If we’re all too busy being social businesses, who’s going to inspire the young?
I’m glad we’re starting to see a bit of discussion about the value of charitable status and the different roles and purposes of the multitude of non-profit organisations and companies that are springing up.
I’ve been worried for a long time that the sector’s charities have been drifting too far from their campaigning and fundraising roots and into service delivery. What started out in the sector as an interesting stroll down a path towards the creation of diverse public service partners has opened up into a gigantic free-for-all. Predictably, the sector is now populated with social enterprises, social businesses, community interest companies and others, all willing to be in receipt of the state’s dollar to deliver our public services. And they are all competing with the charities that paved the way through the Compact.
Public service delivery is now a vast and open market. Ask Serco.
But when the large children and young people’s charities prefer to call themselves ‘social businesses’ in order to compete in this overcrowded marketplace, we move inexorably into territory where charitable purpose becomes meaningless and even undesirable.
For vulnerable and disadvantaged young people this is not good news. As we have seen with the Work Programme, the need to meet targets in order to justify or even receive funding for a service, leads to the people with the most complex needs being ignored. They are those who cannot be ‘resolved’ or moved on quickly and inexpensively.
So if charities stop thinking like charities entirely, who will be there for the most disadvantaged, those most in need of the long-term, expensive solutions? And who will take the time to set up and fund the types of projects that have less tangible outcomes, like those devoted to raising young people’s self-esteem or engaging them in the arts?

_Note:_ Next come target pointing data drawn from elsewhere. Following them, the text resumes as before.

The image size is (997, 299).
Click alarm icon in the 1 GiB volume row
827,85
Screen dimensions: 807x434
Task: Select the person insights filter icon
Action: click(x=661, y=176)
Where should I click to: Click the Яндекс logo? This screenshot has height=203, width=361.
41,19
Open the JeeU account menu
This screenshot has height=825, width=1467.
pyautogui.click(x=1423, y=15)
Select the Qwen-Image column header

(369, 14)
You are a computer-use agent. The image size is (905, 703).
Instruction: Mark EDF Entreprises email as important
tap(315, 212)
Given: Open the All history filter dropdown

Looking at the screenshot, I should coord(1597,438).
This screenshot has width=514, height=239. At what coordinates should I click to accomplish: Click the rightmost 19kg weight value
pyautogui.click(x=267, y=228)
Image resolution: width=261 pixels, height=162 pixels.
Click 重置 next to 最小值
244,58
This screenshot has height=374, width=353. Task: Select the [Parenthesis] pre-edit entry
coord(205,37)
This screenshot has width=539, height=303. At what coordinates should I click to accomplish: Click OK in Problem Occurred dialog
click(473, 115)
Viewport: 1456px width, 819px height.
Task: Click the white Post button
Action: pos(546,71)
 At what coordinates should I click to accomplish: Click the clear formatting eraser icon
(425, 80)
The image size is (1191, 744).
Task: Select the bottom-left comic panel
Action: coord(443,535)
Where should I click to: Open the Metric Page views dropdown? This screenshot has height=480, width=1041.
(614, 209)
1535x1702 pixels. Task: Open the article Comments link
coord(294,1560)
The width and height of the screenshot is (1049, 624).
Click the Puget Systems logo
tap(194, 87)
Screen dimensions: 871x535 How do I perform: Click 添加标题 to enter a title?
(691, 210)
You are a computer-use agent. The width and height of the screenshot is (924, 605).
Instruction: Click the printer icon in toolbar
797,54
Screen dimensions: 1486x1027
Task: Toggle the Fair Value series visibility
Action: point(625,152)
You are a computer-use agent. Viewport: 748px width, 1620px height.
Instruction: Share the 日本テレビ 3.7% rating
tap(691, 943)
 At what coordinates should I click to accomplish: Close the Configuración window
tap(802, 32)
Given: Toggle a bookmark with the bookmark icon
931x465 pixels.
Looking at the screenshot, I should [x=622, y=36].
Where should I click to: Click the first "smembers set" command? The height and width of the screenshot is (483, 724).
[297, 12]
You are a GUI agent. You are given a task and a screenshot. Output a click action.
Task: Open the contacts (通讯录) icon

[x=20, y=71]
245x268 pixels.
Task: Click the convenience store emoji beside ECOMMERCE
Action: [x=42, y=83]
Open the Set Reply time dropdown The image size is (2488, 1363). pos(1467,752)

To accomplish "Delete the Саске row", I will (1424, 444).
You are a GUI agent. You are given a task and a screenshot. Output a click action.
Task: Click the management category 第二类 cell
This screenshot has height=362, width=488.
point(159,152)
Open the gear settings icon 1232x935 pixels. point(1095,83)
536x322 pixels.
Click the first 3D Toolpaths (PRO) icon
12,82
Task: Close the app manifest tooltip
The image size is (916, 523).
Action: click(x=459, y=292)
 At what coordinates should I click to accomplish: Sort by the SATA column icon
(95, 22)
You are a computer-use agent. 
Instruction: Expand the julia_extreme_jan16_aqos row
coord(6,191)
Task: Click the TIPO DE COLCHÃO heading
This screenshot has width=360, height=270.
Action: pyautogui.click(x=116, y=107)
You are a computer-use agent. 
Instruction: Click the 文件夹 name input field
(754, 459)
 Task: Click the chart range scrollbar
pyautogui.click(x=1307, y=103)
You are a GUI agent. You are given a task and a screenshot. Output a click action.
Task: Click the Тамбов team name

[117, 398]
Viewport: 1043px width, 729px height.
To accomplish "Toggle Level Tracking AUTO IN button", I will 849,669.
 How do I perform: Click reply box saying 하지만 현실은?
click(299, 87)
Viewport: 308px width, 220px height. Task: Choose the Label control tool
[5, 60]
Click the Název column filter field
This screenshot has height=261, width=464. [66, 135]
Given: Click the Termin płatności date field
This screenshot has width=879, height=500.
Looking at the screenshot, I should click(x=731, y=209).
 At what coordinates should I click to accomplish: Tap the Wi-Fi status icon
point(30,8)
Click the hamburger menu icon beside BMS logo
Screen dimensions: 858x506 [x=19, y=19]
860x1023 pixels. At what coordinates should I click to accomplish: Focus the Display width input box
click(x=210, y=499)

That problem speaks to a wider issue. We are told that in a time of austerity, those ‘fluffy’ projects with ‘soft’ outcomes cannot be prioritised. Projects that help young people get to know themselves, identify their talents and abilities and begin to explore them, projects that help them manage their relationships or develop their communication skills and ability to work with others – these are difficult to fund, hard to justify.
And yet, it is these skills, dispositions and aptitudes that will help our young people navigate the years to come and the barriers we have left in the road.
Charities must not forget their roots. Yes, funding is hard to come by and contracts with government offer an attractive source of reliable income. But let’s not forget who we are and why we came here.
Young people under the age of sixteen are now prevented from walking the streets of Bangor town centre at night, unless a responsible adult is with them.
The Education Secretary is to consult on the reintroduction of O Levels and CSEs, meaning that young people would have the limit of their ability to achieve determined for them at the age of thirteen.
The number of young people aged 16-18 who are not in education, employment or training, rose again in the last quarter.
It’s getting harder and harder to be young. Charities have a job to do and it is at the side of the children and young people who need us.